Personally, I've found treating unexpected downvotes as editorial feedback on the quality of my writing helpful. I just assume that:
1. I didn't make my point clearly
2. My comment was low quality
3. Someone just disagrees with the point
In the first case, I edit or delete it. In the second case I just delete it...except in those cases when I deliberately make a low quality comment knowing it is likely to attract downvotes. The third case reduces to the other two in practice, though not so much in logical theory.
Despite being interested in this topic, I simply could not even read the article. Guess it is a legitimate contribution to a discussion to warn about this issue.
Right, because HN is the customer service department for the site hosting the article that somebody submitted a link to. And because "unreadable on mobile" is such an informative statement that contains so much useful data about why it was hard to read and what it was hard to read on. Surely you weren't downvoted for those reasons. Nah, it's just HN being HN.

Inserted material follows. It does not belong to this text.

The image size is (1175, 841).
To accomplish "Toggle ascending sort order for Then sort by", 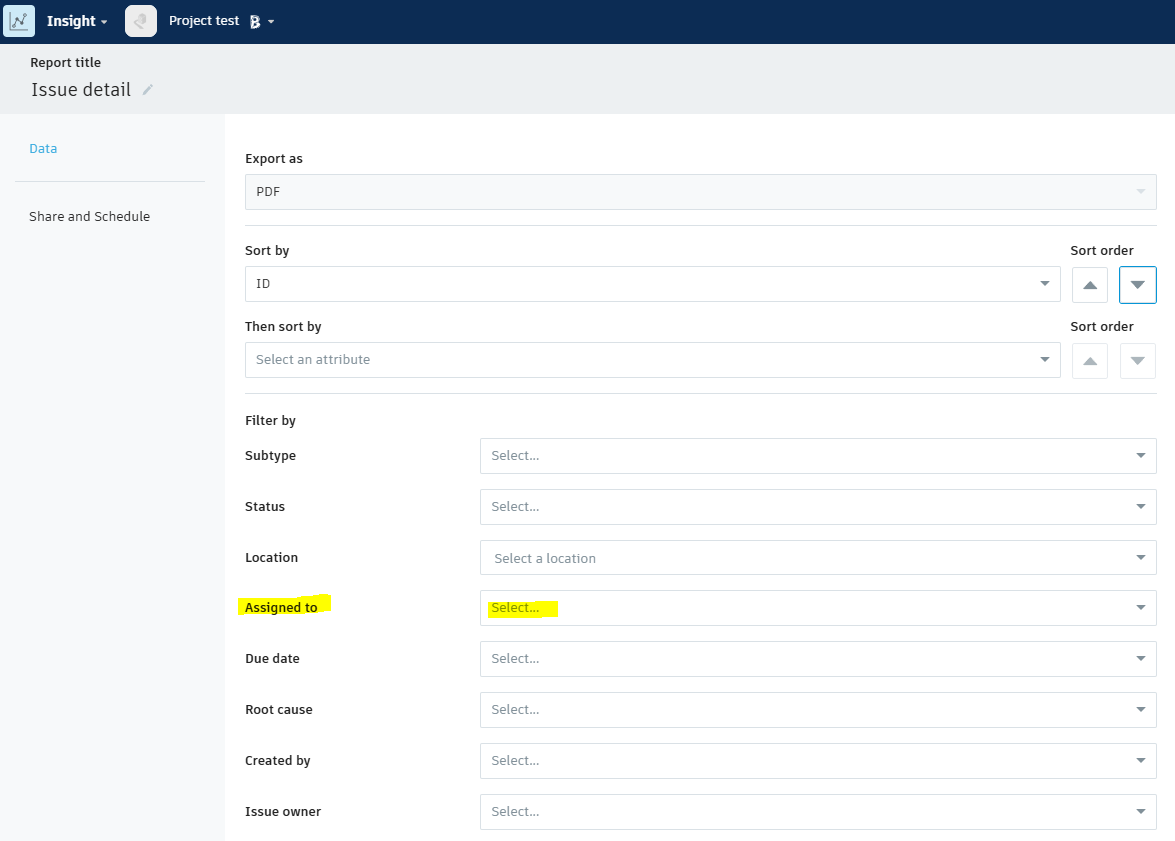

They did pass it by, and it was down-voted for its irrelevance to the vast majority of users. Then you went and complained about down-votes (with a dismissive insult, no less), like that was an acceptable response.
If you make a post that most people don't need to see, then don't worry about the down-votes. When you're getting down-voted for writing something most people do need to see, then there's a problem.
tl;dr: batch will steal your soul and sell your kids to the Great Old Ones' cultists. Bash is meh (the author doesn't really know much about bash). User Powershell. Save the world.
It doesn't even have a logical history. Despite having used it for many years, I still don't understand why when I type one command (eg make), and then another (eg out.exe), I have to toggle between pressing up or pressing down from the new command-prompt to access the previous commands.
I can't make the window more than 80-characters wide dynamically. (I don't want to change settings and restart the program to get the width to change.) So any time I want to copy and paste one of the infamous wall-of-text C++ template errors, I have to waste a lot of time reformatting the text.
Copy-and-paste as well is just complete garbage that takes forever.
I have to dump batch files into a folder in PATH because there's no alias support nor .profile startup script.
I can't color-code the prompt separately for visibility. There's no tab-completion. There's no shell escaping backticks. On and on.
Batch scripts are just hopelessly broken. It really feels like we're abusing the hell out of them to do things they were never intended to do. The language is closer to Malbolge than C.
PowerShell is a whole other can of worms. I don't care for it either, but that'd be a separate discussion.
Bash on Windows sounded promising, up until "Windows 10 only" and "doesn't play nice with the regular Windows environment."